© JUNGE FREIHEIT Verlag GmbH & Co. www.jungefreiheit.de 26/18 / 22. Juni 2018

Knapp daneben
Streßbewältigung
Karl Heinzen

Die Studenten der Stuttgarter Universität Hohenheim scheinen gesundheitlich besonders labil zu sein. Insbesondere dann, wenn Prüfungen anstehen, geht die Seuche um. Vor wenigen Tagen brachen gleich 37 angehende Ökonomen eine Klausur im Fach Finanzwirtschaft ab, weil sie über Schwindel, Erbrechen oder Sehstörungen klagten. Wer auf Genesungswünsche der Universität gehofft haben sollte, wurde enttäuscht. Stattdessen weigerte sie sich, die vorgelegten Atteste anzuerkennen. Ganz unverständlich ist das Mißtrauen nicht.

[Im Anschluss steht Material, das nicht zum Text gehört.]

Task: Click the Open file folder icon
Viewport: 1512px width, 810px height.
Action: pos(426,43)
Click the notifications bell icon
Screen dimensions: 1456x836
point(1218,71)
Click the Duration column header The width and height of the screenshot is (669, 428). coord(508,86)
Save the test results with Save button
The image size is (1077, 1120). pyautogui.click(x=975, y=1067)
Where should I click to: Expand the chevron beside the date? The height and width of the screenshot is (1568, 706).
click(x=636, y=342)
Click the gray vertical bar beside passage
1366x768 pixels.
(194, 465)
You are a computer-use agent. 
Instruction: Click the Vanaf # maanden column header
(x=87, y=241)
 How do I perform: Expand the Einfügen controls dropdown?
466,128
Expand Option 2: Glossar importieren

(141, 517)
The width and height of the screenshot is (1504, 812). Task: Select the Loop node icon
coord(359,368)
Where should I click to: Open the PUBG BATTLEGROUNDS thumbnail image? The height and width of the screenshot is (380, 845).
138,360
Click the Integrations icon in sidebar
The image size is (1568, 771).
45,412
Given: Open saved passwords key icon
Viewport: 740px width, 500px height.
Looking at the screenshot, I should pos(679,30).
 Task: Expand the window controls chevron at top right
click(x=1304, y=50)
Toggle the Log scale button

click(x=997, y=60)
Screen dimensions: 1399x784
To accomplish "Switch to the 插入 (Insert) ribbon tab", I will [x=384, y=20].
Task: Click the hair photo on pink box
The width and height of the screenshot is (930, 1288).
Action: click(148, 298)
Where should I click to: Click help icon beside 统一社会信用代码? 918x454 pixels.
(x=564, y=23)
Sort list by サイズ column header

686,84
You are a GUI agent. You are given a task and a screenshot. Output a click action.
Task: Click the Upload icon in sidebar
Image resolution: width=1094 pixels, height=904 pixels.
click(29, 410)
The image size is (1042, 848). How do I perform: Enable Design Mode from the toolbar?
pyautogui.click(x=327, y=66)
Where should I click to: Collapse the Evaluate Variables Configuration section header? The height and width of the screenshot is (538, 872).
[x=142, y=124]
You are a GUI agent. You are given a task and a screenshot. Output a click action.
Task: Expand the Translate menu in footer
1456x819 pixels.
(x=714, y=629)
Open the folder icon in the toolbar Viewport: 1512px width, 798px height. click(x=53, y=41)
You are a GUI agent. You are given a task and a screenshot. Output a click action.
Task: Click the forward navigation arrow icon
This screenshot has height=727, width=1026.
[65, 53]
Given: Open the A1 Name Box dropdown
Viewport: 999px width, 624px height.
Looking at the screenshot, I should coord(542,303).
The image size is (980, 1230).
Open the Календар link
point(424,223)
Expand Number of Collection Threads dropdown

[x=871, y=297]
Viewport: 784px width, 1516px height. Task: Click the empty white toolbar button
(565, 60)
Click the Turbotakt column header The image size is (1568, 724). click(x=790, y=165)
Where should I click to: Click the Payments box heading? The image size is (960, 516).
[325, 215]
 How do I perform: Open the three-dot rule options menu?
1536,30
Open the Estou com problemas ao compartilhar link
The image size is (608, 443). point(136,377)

Alle Bescheinigungen hatten ungefähr den gleichen Wortlaut und wurden von ein und demselben Arzt ausgestellt. Dieser muß unter Studenten sehr populär sein. Allein in der Prüfungsphase des laufenden Semesters produzierte er Atteste im dreistelligen Bereich.

Die Angst, in einer Weichenstellung zu versagen, wird im Beruf ihr ständiger Begleiter sein.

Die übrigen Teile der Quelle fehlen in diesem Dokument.